The cables connecting the breadboard to the Raspberry Pi  were salvaged from a PC case, connecting the front audio ports to the motherboard. They have nice terminals to connect to the Pi's GPIO header, but are not of the highest quality and longer than they need to be. (It was an astonishingly crappy case - it actually caught fire the first time I connected the front audio sockets up!)

I've sourced some nice short F->F jumper cables, which should arrive before the end of the week. Hopefully they might resolve the problem.

The EEPROM is now connected to the Pi via some nice short (~10cm) wires, but unfortunately the problem remains and I am still getting the "ERASE FAILED!" error.

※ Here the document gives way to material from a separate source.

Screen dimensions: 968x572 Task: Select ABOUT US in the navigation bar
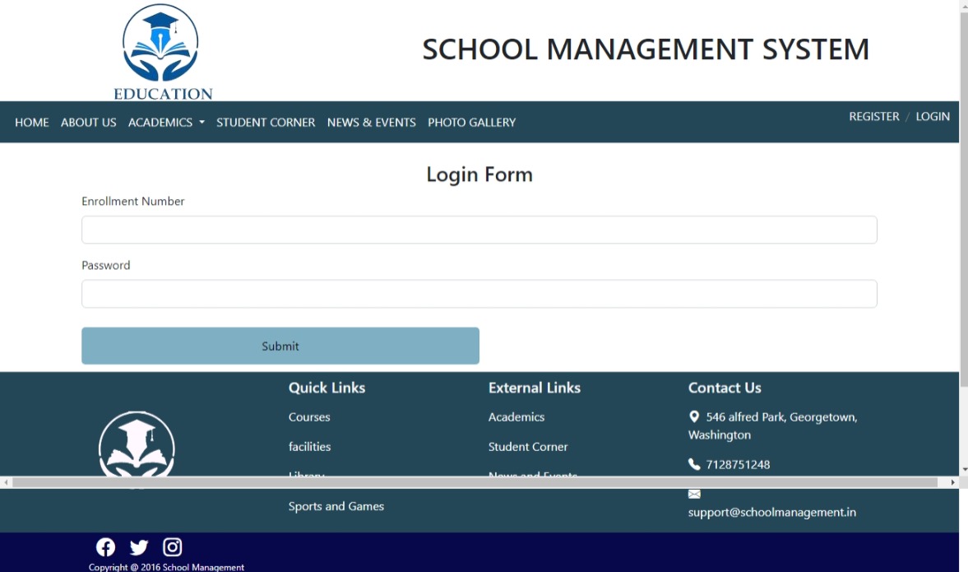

After much searching it appears that while most people have been able to flash their Winbond W25QxxFV using Flashrom without any problems, while some others get the erase failed error. The cause of the problem seems to be unknown.

Any suggestions?

Hmmm.... Tried the second (untouched) W25Q64FV and had the same problem.

According to the datasheet write & erase functions are blocked when the VCC voltage is low. Checked the voltage with the EEPROM mounted and I get 3.326V between pins 4 & 8, which should be plenty.

Is it possible that these EEPROMs are a locked state where something needs to be done on pin 3 ('Write Protect Input' - not connect for SPI flash) to enable them to be erased?

Problem solved. After connecting pins 3 (WP) & 7 (HOLD) to 3.3V, Flashrom erased, wrote & verified the W25Q64FV successfully. big_smile

I put the EEPROM (containing the Uboot & ART from the working TL-MR3040 and an OpenWRT sysupgrade image) into the bricked TL-MR3040. But alas (as before) only the power LED comes on. sad

Looks like the next step is to see if the serial console on the bricked router is now working.
If not then I'll have to remove the EEPROM and read it to double check that it wrote successfully. Then go through my ROM image again to see if I made any obvious errors.

EDIT
My pessimism was premature. Forgot that this would be a fresh OpenWRT installation, not the DSLRContoller image I used before. Can you guess where this is going? roll

That's right, the Wifi was switched off in OpenWRT by default. And there was nothing plugged into either the USB or Ethernet ports, so their LEDs were off as well. A few minutes after originally writing this post I came to my senses and thought I'd better try plugging in an Ethernet cable. Sure enough the LED immediately came on and I could log in to the router on 192.168.1.1. After turning the Wifi on in OpenWRT that LED came on also and my laptop can see its SSID. Eureka!